We carry special measurement systems from various manufacturers for the following issues:

  • Basic research: high measurement accuracy at small currents / EIS (electrical impedance spectroscopy): Companies - PalmSens | Ivium
  • Characteristic value determination/quality assurance with high measurement throughput: Company Neware
  • Special measurements with high requirements:  Company MaterialsMates
  • Climate and safety chambers: Companies MaterialsMates | Neware

Significance for sensor development?

With the help of electrochemical sensors, existing chemical substances can be determined quantitatively or qualitatively by converting them into an electrical signal.
The actual sensor development is preceded by the search for a suitable electrochemical reaction as well as the appropriate method.
The three most important methods are:

  • Potentiometry: using a high-impedance voltmeter, the voltage between the sensor and reference electrodes is measured without current at a stable potential.
  • Amperometry: A DC or AC voltage is applied to the sensor electrode so that an electrochemical conversion of the analyte is detected.
  • Impedance measurement: changes in redox equilibria perturb an applied sinusoidal AC voltage and provide an evaluable response signal. Commonly used in biosensing applications.

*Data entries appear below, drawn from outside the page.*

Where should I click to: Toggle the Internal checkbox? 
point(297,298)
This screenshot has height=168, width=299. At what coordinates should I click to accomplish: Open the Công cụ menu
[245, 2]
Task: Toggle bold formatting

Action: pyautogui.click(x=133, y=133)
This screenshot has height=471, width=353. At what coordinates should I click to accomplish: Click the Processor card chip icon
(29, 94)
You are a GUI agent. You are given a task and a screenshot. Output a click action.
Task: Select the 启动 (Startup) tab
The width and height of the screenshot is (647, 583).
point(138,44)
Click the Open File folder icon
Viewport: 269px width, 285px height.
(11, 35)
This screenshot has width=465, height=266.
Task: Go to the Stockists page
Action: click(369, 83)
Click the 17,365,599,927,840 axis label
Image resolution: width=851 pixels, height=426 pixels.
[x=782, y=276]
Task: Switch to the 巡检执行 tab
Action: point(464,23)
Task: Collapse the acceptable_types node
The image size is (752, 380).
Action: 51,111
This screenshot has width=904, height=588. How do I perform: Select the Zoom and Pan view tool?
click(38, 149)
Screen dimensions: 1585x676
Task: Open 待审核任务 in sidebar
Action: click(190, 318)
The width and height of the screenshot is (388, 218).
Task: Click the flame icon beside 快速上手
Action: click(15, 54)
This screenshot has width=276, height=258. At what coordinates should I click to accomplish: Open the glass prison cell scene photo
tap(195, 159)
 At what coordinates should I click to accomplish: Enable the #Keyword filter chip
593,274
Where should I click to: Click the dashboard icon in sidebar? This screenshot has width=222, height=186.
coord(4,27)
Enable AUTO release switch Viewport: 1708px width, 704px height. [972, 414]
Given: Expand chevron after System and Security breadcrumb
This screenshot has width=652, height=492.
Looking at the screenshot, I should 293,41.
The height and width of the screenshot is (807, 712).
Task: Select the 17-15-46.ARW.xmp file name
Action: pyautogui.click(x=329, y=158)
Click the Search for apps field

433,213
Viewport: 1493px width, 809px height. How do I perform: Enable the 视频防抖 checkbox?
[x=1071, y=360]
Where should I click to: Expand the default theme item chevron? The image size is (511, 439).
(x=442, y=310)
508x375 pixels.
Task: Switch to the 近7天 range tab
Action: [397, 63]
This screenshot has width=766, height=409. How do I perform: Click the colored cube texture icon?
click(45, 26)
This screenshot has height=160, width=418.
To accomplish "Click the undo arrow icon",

PalmSens' ultra-compact single-channel potentiostats are predestined for the development of electrochemical sensors, e.g. based on printed electrodes (SPE), as well as their application, mobile and app-supported. In addition to single-channel potentiostats, PalmSens also offers exceptionally powerful multichannel potentiostats.

LXinstruments and colleagues from EKTechnologies are specialized in test & measurement solutions around electrochemical processes. We look back on 30 years of experience and are thus experts for all your questions.

Get in touch with us.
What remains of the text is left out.